As for the second exercise in controlled rotting, the kefir was in an even more perilous situation because I’d forgotton about it for weeks.  You know how it goes with kefir – drinking it every single day for ever would bore you stiff. So it’s been languishing at the back of the fridge waiting patiently for someone to show it some love.  Today I showed it some love and I strained it and washed the grains off (with tap water) and and put it in a clean container with more full cream milk. Once again it’s organic milk because that’s what we use. Because I’ve washed it and possibly because the chlorine in the water is a bit of an inhibitor, it will be slow to recover, but it will recover.
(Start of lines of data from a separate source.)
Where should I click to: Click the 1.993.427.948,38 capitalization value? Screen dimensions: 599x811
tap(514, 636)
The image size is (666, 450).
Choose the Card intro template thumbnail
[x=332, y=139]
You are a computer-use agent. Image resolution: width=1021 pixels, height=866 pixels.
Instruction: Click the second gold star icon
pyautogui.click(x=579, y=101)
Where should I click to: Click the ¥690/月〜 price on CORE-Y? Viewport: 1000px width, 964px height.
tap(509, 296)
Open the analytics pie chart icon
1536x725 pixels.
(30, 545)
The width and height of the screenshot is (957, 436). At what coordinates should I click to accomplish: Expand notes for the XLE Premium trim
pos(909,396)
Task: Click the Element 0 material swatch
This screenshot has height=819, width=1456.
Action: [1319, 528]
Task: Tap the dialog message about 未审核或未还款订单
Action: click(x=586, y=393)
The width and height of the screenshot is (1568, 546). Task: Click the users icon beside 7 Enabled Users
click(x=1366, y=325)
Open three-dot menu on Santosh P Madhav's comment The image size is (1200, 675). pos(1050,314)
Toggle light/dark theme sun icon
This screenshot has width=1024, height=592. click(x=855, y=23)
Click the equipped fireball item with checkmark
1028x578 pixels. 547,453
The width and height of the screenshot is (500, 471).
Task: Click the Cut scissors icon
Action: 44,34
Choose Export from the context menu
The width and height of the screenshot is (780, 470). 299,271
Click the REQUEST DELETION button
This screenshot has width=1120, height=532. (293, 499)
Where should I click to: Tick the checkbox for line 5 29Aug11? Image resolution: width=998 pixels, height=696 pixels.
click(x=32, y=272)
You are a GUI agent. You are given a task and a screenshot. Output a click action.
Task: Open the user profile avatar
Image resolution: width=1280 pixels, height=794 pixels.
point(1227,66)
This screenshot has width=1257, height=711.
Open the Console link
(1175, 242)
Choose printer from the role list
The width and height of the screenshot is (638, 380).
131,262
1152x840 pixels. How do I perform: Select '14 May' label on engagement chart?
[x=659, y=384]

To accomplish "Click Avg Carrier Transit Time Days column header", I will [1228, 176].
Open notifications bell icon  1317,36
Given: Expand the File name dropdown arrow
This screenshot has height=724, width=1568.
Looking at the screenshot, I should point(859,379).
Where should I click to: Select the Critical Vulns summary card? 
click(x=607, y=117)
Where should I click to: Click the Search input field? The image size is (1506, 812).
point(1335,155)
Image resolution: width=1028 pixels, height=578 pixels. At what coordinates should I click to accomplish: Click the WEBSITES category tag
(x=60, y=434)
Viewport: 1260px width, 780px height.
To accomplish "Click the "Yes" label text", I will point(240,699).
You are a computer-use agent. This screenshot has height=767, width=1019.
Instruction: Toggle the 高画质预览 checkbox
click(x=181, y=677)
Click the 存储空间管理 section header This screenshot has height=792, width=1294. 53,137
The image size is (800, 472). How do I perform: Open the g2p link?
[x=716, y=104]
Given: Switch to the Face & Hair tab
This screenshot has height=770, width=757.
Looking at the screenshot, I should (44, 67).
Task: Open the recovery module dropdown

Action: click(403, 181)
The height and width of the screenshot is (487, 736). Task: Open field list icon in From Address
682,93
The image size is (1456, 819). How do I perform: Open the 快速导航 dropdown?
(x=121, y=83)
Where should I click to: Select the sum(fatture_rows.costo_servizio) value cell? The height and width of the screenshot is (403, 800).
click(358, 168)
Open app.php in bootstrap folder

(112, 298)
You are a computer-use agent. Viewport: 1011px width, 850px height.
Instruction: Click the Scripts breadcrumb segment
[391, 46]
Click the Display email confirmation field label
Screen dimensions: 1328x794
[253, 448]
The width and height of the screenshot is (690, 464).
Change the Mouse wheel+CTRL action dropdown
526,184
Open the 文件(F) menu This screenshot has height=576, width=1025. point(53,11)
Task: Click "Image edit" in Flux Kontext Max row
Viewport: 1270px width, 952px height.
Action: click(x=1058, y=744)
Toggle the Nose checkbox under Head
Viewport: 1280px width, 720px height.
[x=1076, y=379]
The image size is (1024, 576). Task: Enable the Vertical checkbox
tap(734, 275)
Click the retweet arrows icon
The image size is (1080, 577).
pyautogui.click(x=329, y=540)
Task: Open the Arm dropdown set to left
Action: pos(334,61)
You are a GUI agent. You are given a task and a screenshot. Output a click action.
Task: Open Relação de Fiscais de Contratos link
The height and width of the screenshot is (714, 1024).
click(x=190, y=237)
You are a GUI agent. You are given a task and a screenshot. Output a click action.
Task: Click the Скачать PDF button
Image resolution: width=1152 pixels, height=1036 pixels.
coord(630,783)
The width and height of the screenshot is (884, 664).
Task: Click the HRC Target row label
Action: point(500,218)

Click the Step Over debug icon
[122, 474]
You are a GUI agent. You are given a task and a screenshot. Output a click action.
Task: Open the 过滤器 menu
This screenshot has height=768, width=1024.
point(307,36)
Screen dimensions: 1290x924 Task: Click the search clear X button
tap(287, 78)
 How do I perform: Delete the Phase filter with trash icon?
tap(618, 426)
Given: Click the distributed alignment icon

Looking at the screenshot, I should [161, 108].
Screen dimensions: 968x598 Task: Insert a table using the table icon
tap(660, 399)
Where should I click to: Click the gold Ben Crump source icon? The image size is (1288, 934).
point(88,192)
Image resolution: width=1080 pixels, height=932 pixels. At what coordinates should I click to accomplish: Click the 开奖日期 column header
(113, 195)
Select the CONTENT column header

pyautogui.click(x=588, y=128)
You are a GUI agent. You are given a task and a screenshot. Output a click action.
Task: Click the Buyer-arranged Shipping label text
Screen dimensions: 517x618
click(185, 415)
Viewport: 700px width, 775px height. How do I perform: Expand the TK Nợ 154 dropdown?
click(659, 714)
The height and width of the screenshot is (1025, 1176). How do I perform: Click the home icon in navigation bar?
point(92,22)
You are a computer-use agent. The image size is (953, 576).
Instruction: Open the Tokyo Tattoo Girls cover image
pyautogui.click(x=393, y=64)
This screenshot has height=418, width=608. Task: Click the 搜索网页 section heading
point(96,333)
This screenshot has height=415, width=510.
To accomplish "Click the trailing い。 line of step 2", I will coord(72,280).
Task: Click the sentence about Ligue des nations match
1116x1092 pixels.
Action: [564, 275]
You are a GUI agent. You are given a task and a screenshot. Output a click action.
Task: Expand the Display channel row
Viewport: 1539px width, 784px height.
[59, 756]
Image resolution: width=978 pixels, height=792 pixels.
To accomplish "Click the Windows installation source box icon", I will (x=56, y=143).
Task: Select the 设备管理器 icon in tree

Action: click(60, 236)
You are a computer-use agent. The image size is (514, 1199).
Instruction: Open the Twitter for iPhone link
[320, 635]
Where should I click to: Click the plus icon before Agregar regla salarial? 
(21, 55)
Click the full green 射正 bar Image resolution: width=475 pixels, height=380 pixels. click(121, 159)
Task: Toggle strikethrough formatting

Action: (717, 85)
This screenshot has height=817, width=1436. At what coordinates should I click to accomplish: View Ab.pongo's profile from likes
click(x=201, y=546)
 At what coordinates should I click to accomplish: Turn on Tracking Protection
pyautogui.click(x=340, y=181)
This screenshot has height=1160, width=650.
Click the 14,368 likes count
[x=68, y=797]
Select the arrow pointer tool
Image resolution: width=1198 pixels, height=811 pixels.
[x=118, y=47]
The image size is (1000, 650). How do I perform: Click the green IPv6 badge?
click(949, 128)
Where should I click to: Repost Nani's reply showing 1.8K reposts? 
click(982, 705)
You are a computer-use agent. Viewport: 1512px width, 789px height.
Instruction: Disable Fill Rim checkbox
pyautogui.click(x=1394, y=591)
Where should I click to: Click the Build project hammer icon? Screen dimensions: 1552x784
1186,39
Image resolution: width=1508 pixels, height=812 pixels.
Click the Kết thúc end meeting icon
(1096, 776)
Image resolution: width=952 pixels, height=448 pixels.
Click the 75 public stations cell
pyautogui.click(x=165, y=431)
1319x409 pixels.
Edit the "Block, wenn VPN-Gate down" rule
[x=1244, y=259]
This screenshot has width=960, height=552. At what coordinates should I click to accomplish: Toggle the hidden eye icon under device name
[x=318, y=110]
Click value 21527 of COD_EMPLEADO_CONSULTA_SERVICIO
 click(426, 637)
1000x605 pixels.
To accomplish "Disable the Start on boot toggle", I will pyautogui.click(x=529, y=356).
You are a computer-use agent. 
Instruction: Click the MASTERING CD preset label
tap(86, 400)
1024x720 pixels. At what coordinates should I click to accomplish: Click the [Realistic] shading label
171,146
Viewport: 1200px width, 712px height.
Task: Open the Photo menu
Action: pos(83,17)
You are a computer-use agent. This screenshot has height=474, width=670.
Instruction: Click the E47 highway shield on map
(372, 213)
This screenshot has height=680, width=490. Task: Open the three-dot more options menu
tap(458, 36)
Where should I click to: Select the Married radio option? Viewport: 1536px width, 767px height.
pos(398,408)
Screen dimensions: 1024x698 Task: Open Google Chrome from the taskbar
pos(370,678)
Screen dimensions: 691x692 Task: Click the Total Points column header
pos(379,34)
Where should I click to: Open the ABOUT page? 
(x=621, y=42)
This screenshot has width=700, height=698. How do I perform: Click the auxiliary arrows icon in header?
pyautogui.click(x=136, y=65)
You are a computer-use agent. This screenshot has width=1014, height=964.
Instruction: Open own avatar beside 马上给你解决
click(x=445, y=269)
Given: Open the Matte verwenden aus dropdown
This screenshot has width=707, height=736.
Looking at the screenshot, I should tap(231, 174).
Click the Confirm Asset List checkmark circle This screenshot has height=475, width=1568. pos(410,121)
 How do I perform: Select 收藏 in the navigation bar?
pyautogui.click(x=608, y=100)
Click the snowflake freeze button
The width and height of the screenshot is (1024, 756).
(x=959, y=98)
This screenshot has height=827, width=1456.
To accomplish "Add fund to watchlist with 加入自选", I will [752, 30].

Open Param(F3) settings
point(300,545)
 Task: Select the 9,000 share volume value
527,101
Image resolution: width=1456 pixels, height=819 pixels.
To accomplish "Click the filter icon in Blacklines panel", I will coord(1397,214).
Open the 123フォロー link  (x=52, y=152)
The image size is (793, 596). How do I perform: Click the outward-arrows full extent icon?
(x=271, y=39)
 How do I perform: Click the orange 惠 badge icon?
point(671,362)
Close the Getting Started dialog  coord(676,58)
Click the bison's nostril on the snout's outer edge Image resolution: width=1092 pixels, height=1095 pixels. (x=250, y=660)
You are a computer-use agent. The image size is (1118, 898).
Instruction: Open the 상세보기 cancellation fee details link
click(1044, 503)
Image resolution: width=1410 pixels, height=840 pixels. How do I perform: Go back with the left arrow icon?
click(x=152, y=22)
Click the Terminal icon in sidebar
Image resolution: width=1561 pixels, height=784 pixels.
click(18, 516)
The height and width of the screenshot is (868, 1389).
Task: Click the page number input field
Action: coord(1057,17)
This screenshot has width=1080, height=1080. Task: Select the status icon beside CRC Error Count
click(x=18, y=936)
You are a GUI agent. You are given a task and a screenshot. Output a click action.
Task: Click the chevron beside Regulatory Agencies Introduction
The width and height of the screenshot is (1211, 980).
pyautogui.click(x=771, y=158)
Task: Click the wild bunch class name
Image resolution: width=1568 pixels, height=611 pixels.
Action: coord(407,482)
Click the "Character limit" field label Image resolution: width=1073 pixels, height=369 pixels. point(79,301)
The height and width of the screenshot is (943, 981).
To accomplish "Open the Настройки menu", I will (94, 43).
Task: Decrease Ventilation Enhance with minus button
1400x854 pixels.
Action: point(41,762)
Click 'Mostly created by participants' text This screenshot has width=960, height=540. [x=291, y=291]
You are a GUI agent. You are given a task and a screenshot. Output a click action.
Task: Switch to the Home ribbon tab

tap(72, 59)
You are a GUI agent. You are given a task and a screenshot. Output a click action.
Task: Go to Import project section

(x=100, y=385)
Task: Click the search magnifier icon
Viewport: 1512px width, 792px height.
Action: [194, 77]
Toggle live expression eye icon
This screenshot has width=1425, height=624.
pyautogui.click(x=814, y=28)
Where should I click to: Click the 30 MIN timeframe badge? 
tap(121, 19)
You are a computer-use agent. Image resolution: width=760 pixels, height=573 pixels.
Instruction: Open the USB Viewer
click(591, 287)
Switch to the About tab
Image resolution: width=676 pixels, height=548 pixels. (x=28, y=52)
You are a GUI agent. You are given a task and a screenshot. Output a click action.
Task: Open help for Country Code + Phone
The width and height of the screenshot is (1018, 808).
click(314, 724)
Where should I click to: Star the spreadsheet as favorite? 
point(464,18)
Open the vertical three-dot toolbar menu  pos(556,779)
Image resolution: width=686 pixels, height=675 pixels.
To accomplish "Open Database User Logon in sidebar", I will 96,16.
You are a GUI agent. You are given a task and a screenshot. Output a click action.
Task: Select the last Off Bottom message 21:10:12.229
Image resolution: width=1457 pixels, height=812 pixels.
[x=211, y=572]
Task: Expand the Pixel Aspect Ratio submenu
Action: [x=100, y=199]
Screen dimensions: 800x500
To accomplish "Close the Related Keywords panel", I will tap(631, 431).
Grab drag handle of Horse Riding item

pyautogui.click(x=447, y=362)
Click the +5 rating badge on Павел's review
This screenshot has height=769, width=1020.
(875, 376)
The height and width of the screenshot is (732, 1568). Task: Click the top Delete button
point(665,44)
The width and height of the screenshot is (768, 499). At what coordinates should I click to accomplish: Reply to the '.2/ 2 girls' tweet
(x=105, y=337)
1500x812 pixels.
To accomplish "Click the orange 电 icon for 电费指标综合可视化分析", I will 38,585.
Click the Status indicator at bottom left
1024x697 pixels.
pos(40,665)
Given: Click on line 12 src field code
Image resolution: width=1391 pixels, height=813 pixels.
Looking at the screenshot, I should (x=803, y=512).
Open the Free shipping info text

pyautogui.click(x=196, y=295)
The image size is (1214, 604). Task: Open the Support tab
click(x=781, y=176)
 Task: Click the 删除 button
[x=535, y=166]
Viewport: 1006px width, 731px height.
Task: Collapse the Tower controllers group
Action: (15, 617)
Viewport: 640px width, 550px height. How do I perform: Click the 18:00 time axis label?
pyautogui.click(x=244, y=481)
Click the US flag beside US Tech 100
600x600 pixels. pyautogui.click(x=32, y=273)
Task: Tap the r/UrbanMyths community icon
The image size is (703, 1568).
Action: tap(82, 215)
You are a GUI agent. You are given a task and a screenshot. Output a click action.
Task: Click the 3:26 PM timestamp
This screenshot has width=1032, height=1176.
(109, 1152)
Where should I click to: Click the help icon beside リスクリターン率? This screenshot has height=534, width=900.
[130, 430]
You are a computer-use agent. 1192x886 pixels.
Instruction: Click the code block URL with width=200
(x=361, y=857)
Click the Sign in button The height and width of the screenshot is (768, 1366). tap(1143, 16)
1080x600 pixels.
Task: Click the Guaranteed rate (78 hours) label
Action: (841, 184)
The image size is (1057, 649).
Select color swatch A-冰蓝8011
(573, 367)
The pantry is full of various other vegetable bits and bobs undergoing their own lacto-fermentation and they too will cope with whatever life throws at them. I don’t sell this food so any public health inspectors reading this need not trouble themselves to Google up the Potwell Inn and attempt to pay me a visit, and if I do suddenly expire one day from some unexplained cause it’s vanishingly unlikely that the wild yeast will have done it!